If Grady knew Tommy came into the Pit today, he’d blow his top. Whatever fragile thing might be brewing between us, it’d be over. 

But that’s just one of twenty items on my list. One of twenty things I’m terrified to consider. 

What if Tommy does want to be involved with Mackenzie? I don’t buy it, not for a minute, but those were the words from his mouth. Coming from Tommy, willingness to do the right thing sounds more like a threat. 

Let me see her, or I’ll tell everyone in town how you really are. 

Let me in, or everyone finds out what you did with Chadd in the bathroom. 

Do what I say, or I’ll keep coming back to see you.

Again.

And again. 

And again. 

One of these days, you’ll lose your bitchy, haughty attitude, and we’ll do the same thing you do with everyone. The same thing you did with me, once upon a time. Eventually, we’ll fuck again, and you’ll do it knowing I’ll tell all my buddies. 

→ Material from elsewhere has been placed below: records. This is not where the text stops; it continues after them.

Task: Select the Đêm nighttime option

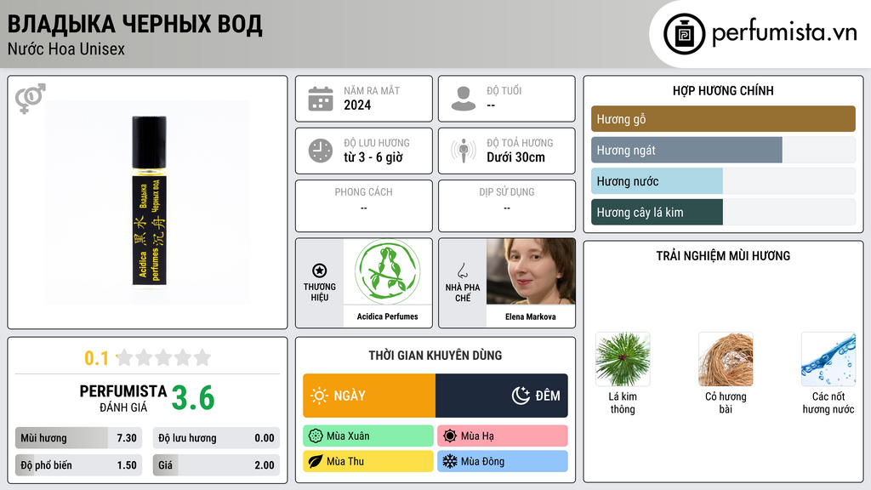Action: pyautogui.click(x=502, y=396)
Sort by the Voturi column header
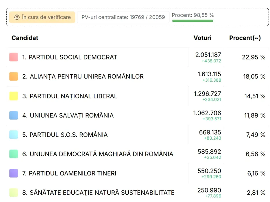The width and height of the screenshot is (270, 202). point(202,38)
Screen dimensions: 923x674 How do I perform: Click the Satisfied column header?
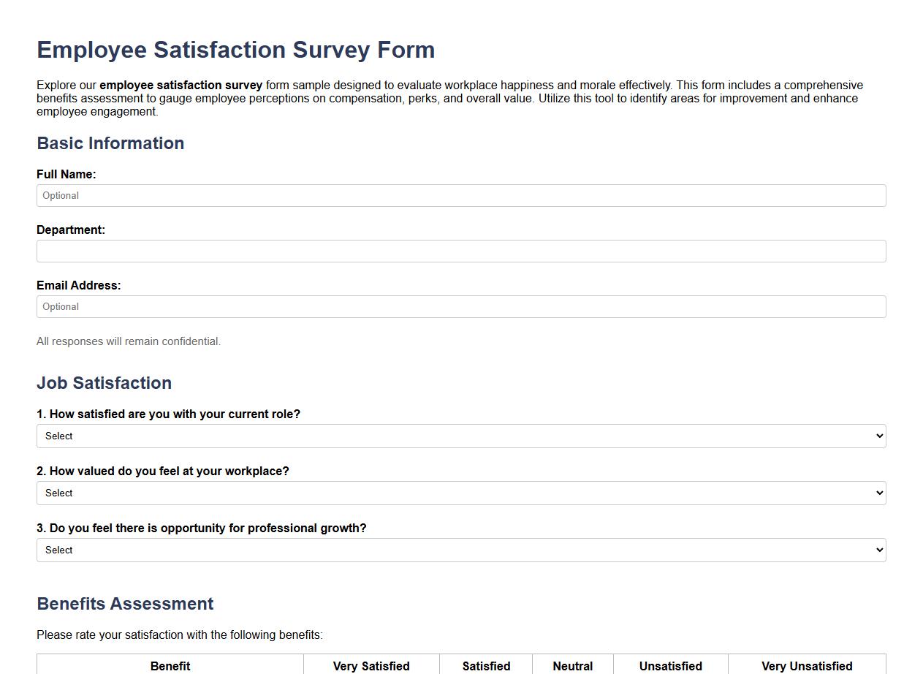(x=486, y=666)
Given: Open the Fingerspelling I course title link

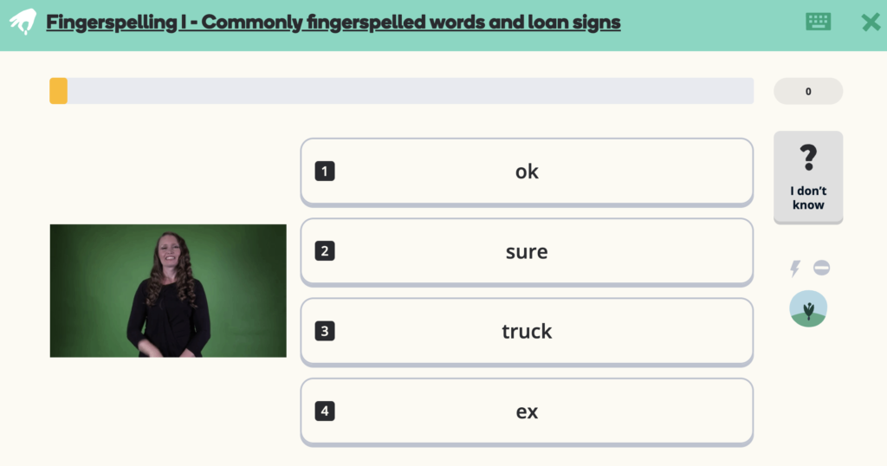Looking at the screenshot, I should pos(333,23).
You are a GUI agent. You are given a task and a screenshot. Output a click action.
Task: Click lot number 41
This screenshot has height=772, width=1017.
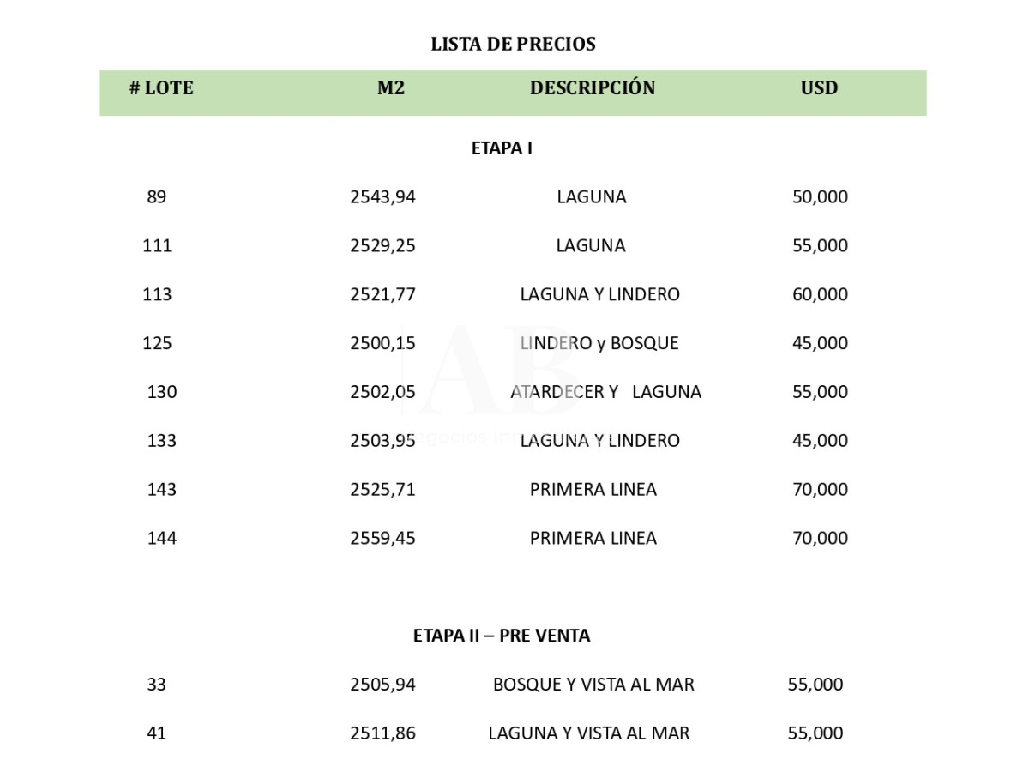tap(156, 734)
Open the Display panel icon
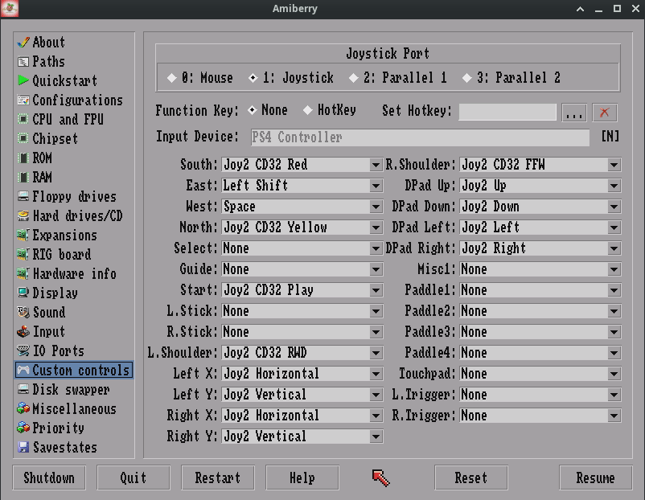 (24, 293)
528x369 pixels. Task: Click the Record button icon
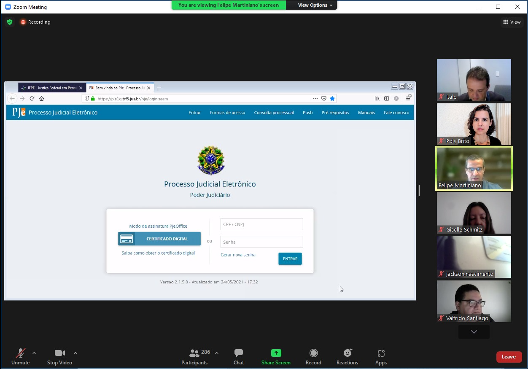pos(313,353)
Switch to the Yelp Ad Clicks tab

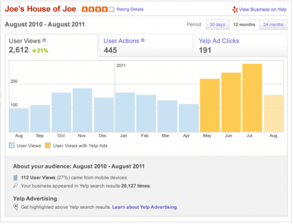(x=241, y=45)
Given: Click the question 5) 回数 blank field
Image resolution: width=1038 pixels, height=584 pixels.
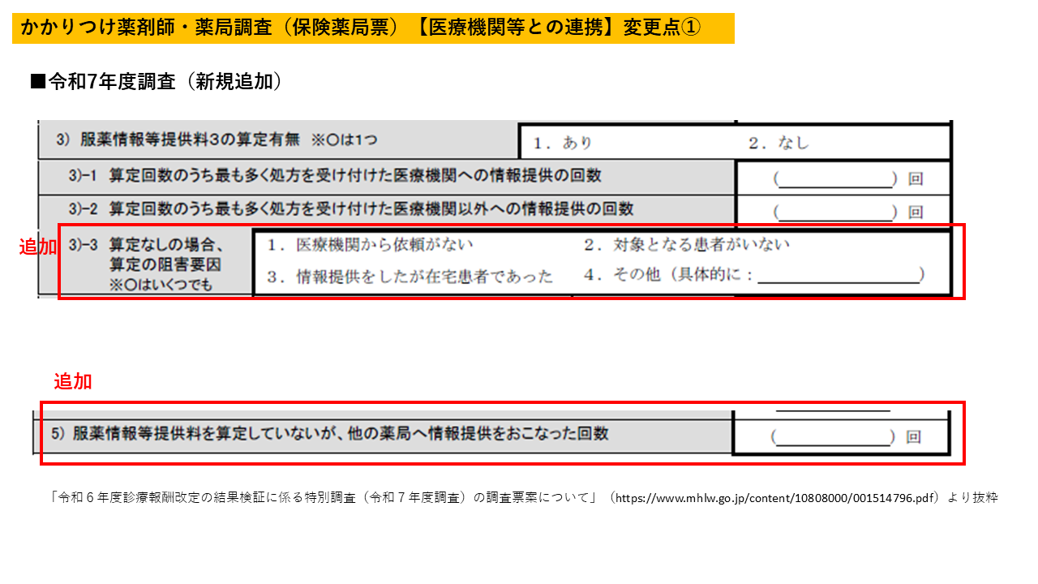Looking at the screenshot, I should click(835, 437).
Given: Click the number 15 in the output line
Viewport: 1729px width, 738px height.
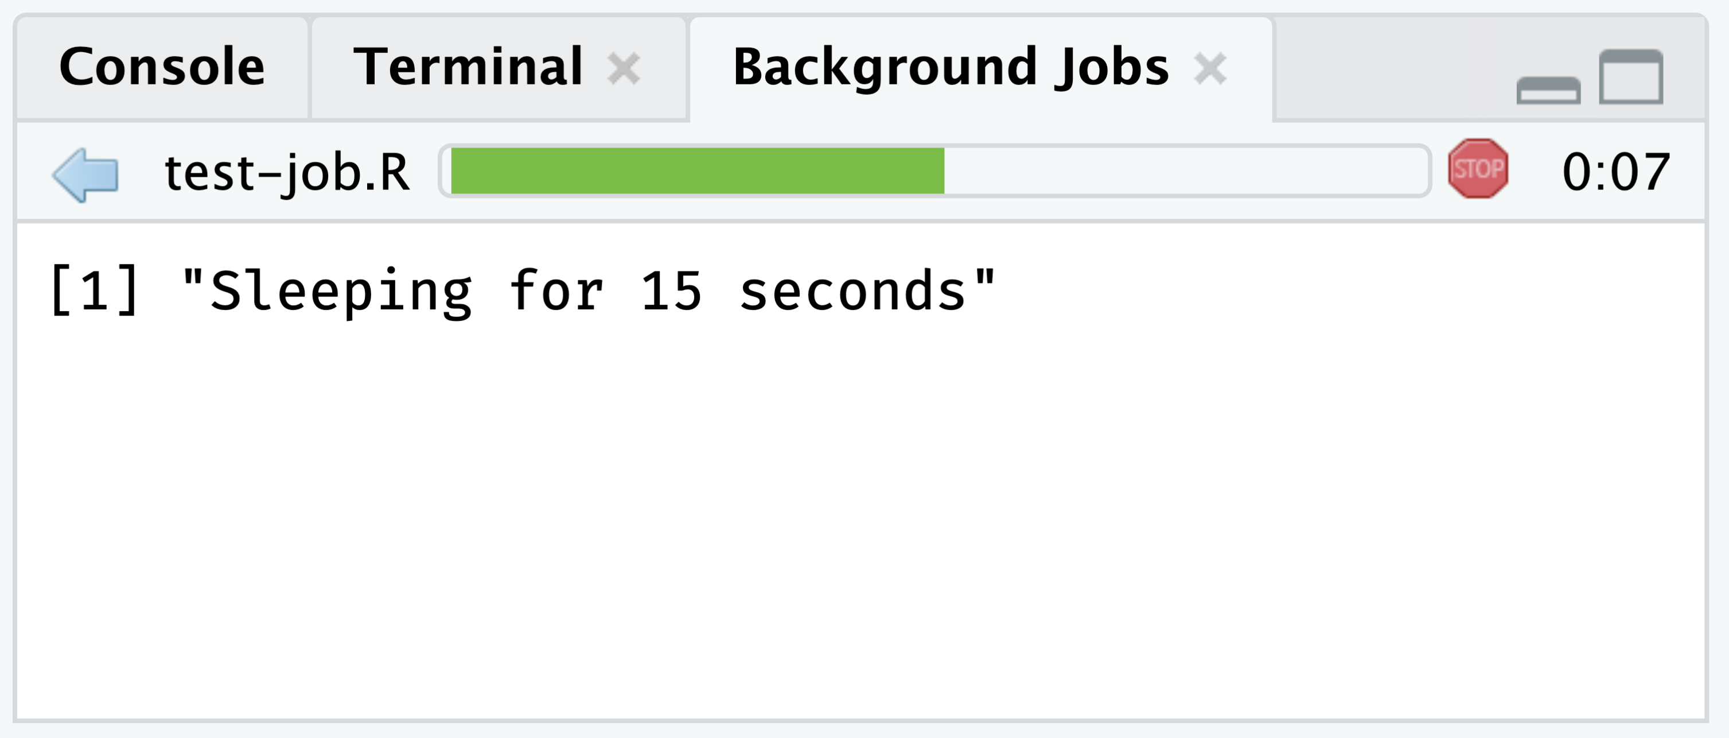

There’s no way to win. There’s no upside here, no way out. And it’s not fair, either. I spent all this time barely seeing or even hearing about Tommy Finch. That’s not easy in a town this small, but our circles rarely overlap. All this time, I’ve made it on my own. I delivered Mackenzie without a father. I raised her all by myself, with help but not money from my parents. She’s halfway through the time kids spend living at home, and I made it this far without having to face the man who helped me make her. I don’t want him around now, no matter what he claims his intentions might be. 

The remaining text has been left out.